▸ Stored dataset items:
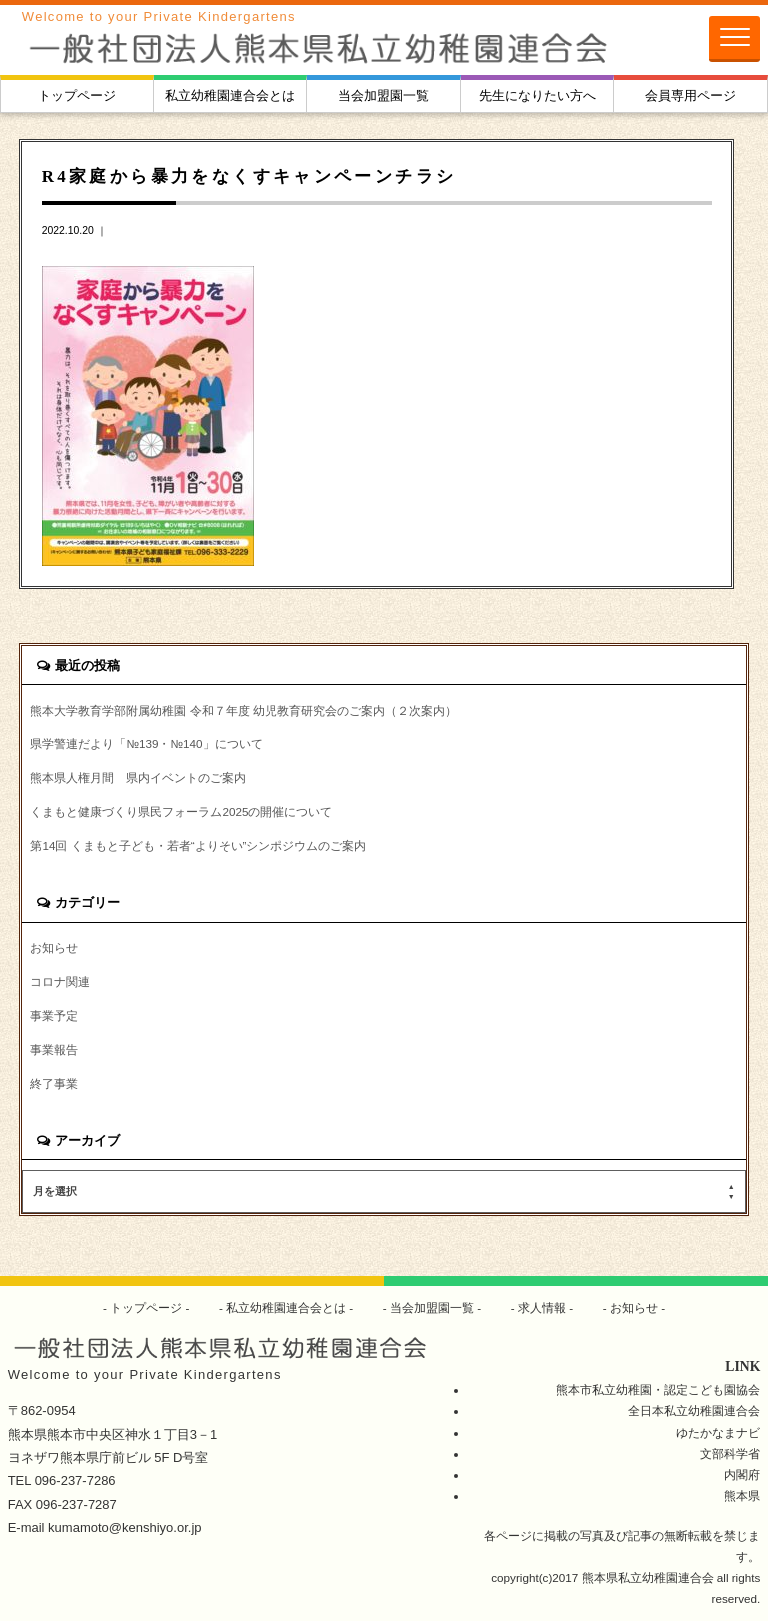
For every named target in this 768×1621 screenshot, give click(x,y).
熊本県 (742, 1495)
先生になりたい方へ (537, 95)
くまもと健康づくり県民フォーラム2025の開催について (181, 811)
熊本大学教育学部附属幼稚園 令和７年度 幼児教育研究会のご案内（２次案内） (243, 710)
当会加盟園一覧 (383, 95)
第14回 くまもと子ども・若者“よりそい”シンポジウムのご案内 (198, 845)
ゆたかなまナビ (718, 1432)
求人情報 (542, 1307)
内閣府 (742, 1474)
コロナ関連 (60, 981)
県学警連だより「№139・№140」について (146, 743)
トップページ (77, 95)
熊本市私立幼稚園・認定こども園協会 (658, 1389)
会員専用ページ (690, 95)
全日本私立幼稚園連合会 (694, 1410)
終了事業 (54, 1083)
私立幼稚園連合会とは (230, 95)
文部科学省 (730, 1453)
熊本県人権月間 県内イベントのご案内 (138, 777)
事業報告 (54, 1049)
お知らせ (54, 947)
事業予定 (54, 1015)
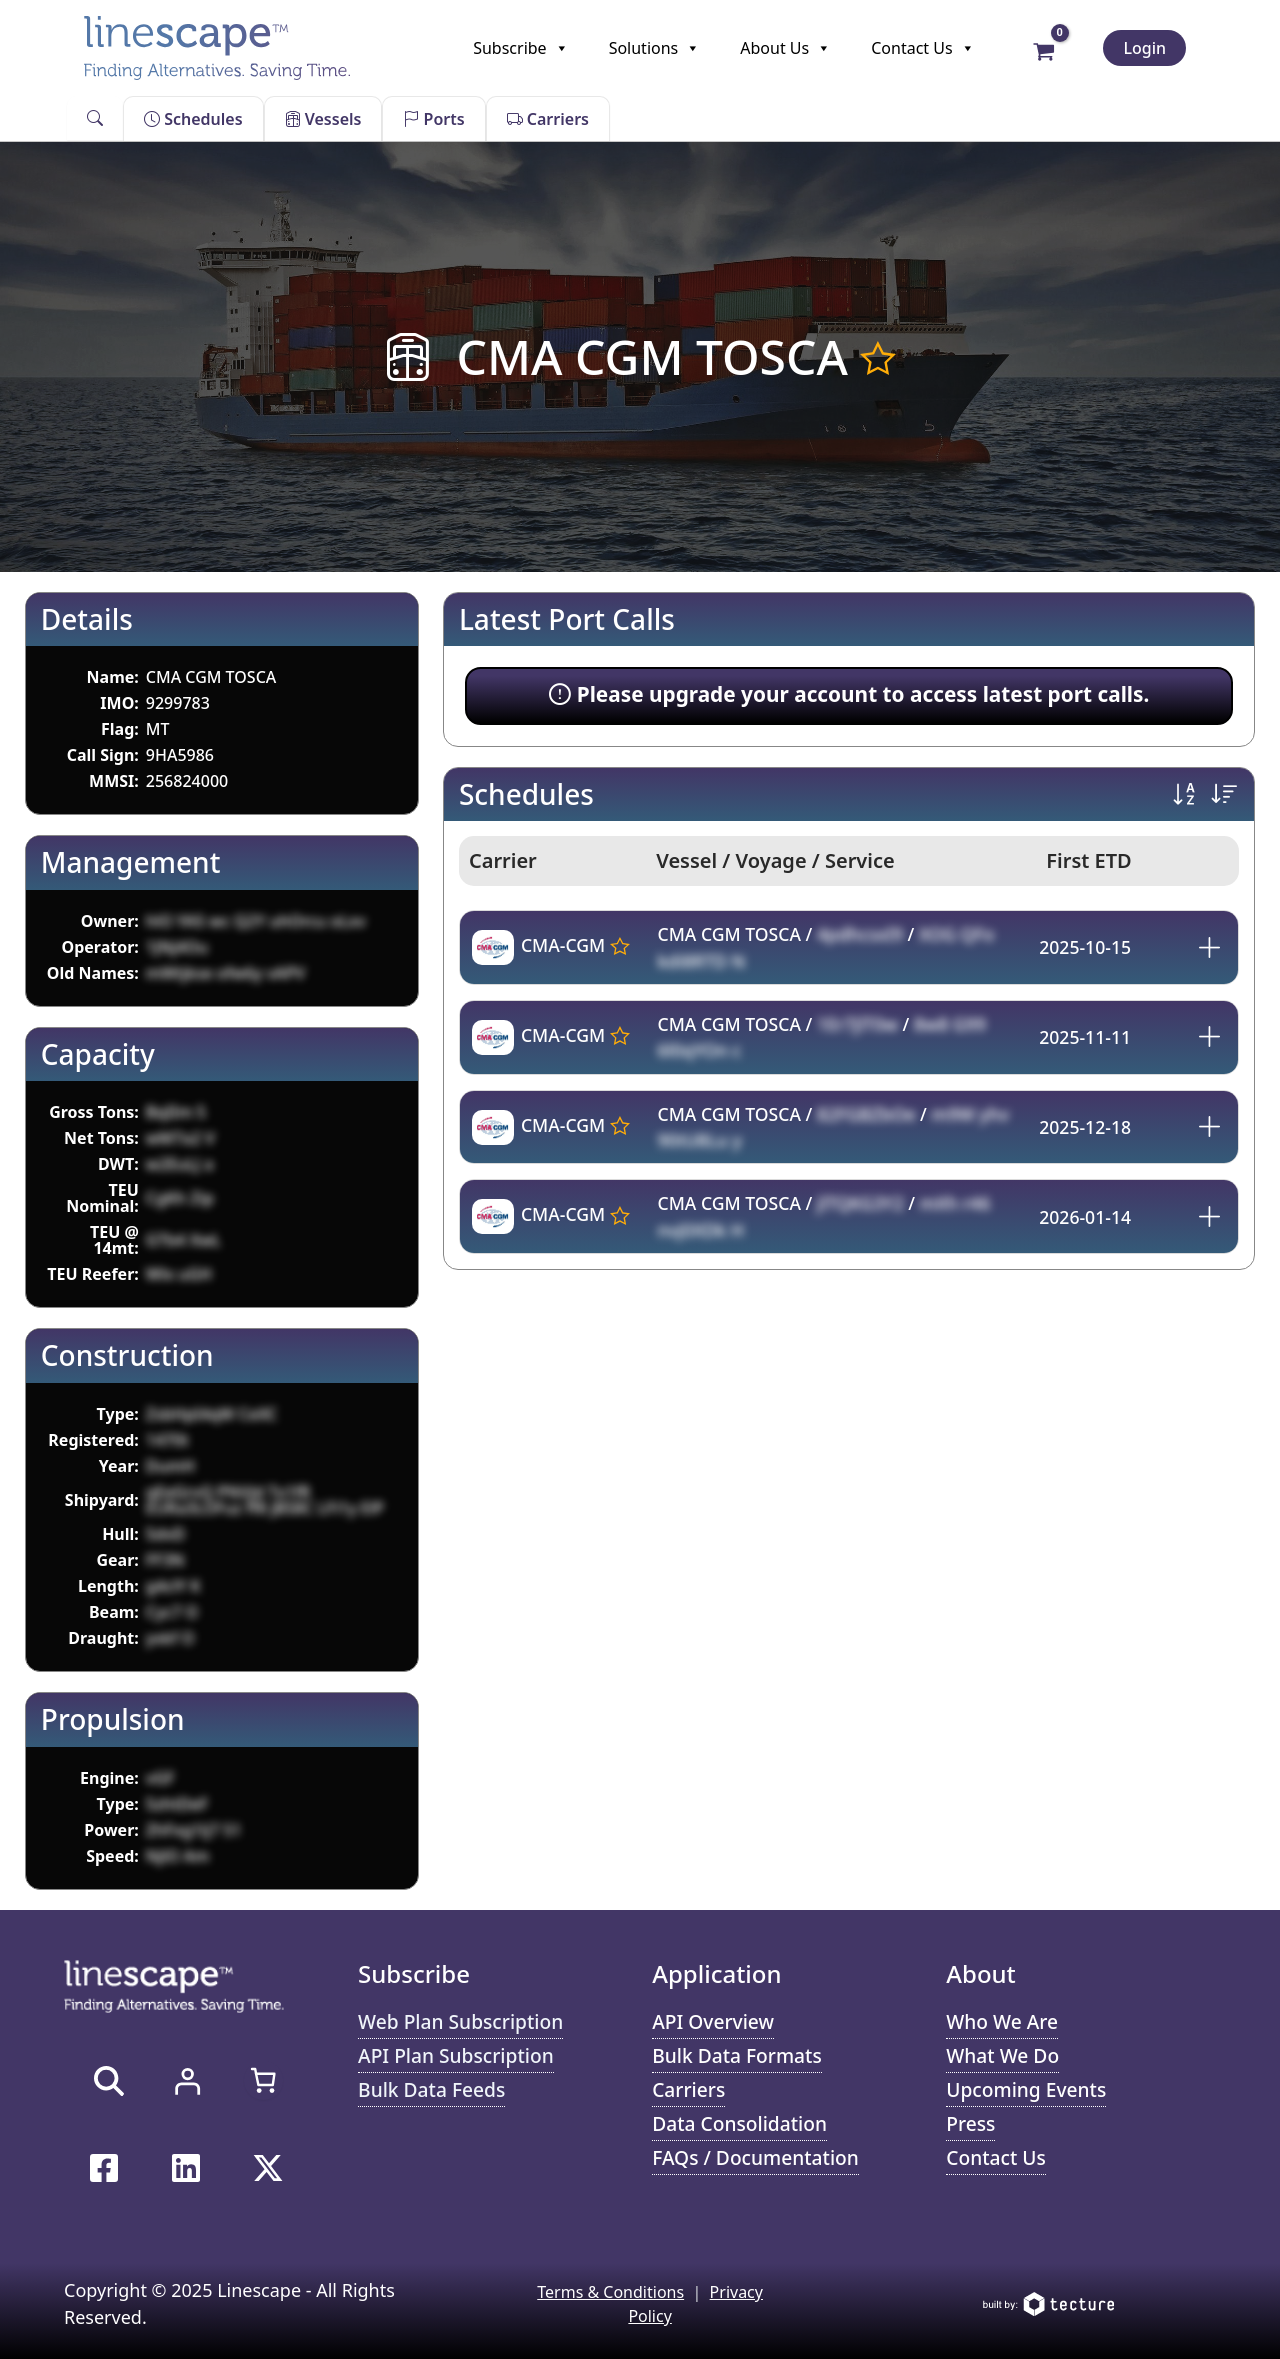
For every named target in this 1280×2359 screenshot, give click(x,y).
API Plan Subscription (456, 2055)
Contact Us (922, 48)
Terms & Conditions (610, 2292)
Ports (433, 119)
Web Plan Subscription (460, 2021)
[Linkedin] (186, 2168)
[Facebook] (104, 2168)
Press (970, 2123)
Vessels (323, 119)
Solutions (655, 48)
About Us (785, 48)
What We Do (1002, 2055)
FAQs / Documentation (755, 2157)
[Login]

▸ TASK GOAL:
Reproduce every line of the records above word for word, leaving out the picture lines.

▸ PROBLEM SOLUTION:
For every named target in this 768×1621 screenshot, give click(x,y).
熊本県 (742, 1495)
先生になりたい方へ (537, 95)
くまもと健康づくり県民フォーラム2025の開催について (181, 811)
熊本大学教育学部附属幼稚園 令和７年度 幼児教育研究会のご案内（２次案内） (243, 710)
当会加盟園一覧 (383, 95)
第14回 くまもと子ども・若者“よりそい”シンポジウムのご案内 (198, 845)
ゆたかなまナビ (718, 1432)
求人情報 (542, 1307)
内閣府 (742, 1474)
コロナ関連 (60, 981)
県学警連だより「№139・№140」について (146, 743)
トップページ (77, 95)
熊本市私立幼稚園・認定こども園協会 (658, 1389)
会員専用ページ (690, 95)
全日本私立幼稚園連合会 (694, 1410)
終了事業 (54, 1083)
私立幼稚園連合会とは (230, 95)
文部科学省 (730, 1453)
熊本県人権月間 県内イベントのご案内 (138, 777)
事業報告 (54, 1049)
お知らせ (54, 947)
事業予定 (54, 1015)
For every named target in this 1280×2359 screenshot, give click(x,y).
API Plan Subscription (456, 2055)
Contact Us (922, 48)
Terms & Conditions (610, 2292)
Ports (433, 119)
Web Plan Subscription (460, 2021)
[Linkedin] (186, 2168)
[Facebook] (104, 2168)
Press (970, 2123)
Vessels (323, 119)
Solutions (655, 48)
About Us (785, 48)
What We Do (1002, 2055)
FAQs / Documentation (755, 2157)
[Login]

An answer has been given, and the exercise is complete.